#### Your task
Send back the listing, word for word.
-*-
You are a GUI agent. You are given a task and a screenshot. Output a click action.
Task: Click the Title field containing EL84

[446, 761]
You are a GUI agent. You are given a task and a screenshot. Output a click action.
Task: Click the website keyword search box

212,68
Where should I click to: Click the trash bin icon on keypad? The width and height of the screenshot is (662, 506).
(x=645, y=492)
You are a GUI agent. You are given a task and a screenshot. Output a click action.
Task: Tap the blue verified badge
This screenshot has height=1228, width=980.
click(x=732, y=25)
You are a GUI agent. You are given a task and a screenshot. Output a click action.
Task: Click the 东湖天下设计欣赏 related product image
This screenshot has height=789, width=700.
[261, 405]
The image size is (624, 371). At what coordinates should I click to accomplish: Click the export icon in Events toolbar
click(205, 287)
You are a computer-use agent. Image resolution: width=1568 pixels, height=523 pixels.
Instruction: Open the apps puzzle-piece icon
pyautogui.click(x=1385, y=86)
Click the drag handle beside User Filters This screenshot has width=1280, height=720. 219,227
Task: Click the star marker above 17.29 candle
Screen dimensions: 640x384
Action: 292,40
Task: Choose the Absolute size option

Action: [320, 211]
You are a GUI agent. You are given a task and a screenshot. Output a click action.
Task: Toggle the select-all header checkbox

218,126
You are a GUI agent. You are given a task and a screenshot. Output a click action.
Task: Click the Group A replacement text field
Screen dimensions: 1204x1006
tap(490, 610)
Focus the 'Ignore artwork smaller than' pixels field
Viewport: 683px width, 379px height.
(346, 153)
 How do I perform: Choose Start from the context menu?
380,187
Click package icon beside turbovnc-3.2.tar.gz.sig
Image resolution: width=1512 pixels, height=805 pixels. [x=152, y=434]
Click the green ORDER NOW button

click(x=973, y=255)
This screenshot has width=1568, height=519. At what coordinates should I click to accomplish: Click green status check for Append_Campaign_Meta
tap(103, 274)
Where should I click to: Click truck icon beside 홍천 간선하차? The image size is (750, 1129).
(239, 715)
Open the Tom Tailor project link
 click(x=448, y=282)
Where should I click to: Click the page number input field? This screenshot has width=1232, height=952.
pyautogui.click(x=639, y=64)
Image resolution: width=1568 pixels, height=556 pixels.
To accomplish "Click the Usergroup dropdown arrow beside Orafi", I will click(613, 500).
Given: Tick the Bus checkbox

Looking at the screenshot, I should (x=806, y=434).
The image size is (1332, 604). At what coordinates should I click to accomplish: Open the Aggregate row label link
-*-
#### Response for this exercise
You are a GUI agent. You are given a task and a screenshot. Output a click action.
Task: Click the Title field containing EL84

[446, 761]
You are a GUI agent. You are given a task and a screenshot. Output a click action.
Task: Click the website keyword search box

212,68
Where should I click to: Click the trash bin icon on keypad? The width and height of the screenshot is (662, 506).
(x=645, y=492)
You are a GUI agent. You are given a task and a screenshot. Output a click action.
Task: Tap the blue verified badge
This screenshot has height=1228, width=980.
click(x=732, y=25)
You are a GUI agent. You are given a task and a screenshot. Output a click action.
Task: Click the 东湖天下设计欣赏 related product image
This screenshot has height=789, width=700.
[261, 405]
The image size is (624, 371). At what coordinates should I click to accomplish: Click the export icon in Events toolbar
click(205, 287)
You are a computer-use agent. Image resolution: width=1568 pixels, height=523 pixels.
Instruction: Open the apps puzzle-piece icon
pyautogui.click(x=1385, y=86)
Click the drag handle beside User Filters This screenshot has width=1280, height=720. 219,227
Task: Click the star marker above 17.29 candle
Screen dimensions: 640x384
Action: 292,40
Task: Choose the Absolute size option

Action: [320, 211]
You are a GUI agent. You are given a task and a screenshot. Output a click action.
Task: Toggle the select-all header checkbox

218,126
You are a GUI agent. You are given a task and a screenshot. Output a click action.
Task: Click the Group A replacement text field
Screen dimensions: 1204x1006
tap(490, 610)
Focus the 'Ignore artwork smaller than' pixels field
Viewport: 683px width, 379px height.
(346, 153)
 How do I perform: Choose Start from the context menu?
380,187
Click package icon beside turbovnc-3.2.tar.gz.sig
Image resolution: width=1512 pixels, height=805 pixels. [x=152, y=434]
Click the green ORDER NOW button

click(x=973, y=255)
This screenshot has width=1568, height=519. At what coordinates should I click to accomplish: Click green status check for Append_Campaign_Meta
tap(103, 274)
Where should I click to: Click truck icon beside 홍천 간선하차? The image size is (750, 1129).
(239, 715)
Open the Tom Tailor project link
 click(x=448, y=282)
Where should I click to: Click the page number input field? This screenshot has width=1232, height=952.
pyautogui.click(x=639, y=64)
Image resolution: width=1568 pixels, height=556 pixels.
To accomplish "Click the Usergroup dropdown arrow beside Orafi", I will click(613, 500).
Given: Tick the Bus checkbox

Looking at the screenshot, I should (x=806, y=434).
The image size is (1332, 604). At what coordinates should I click to accomplish: Open the Aggregate row label link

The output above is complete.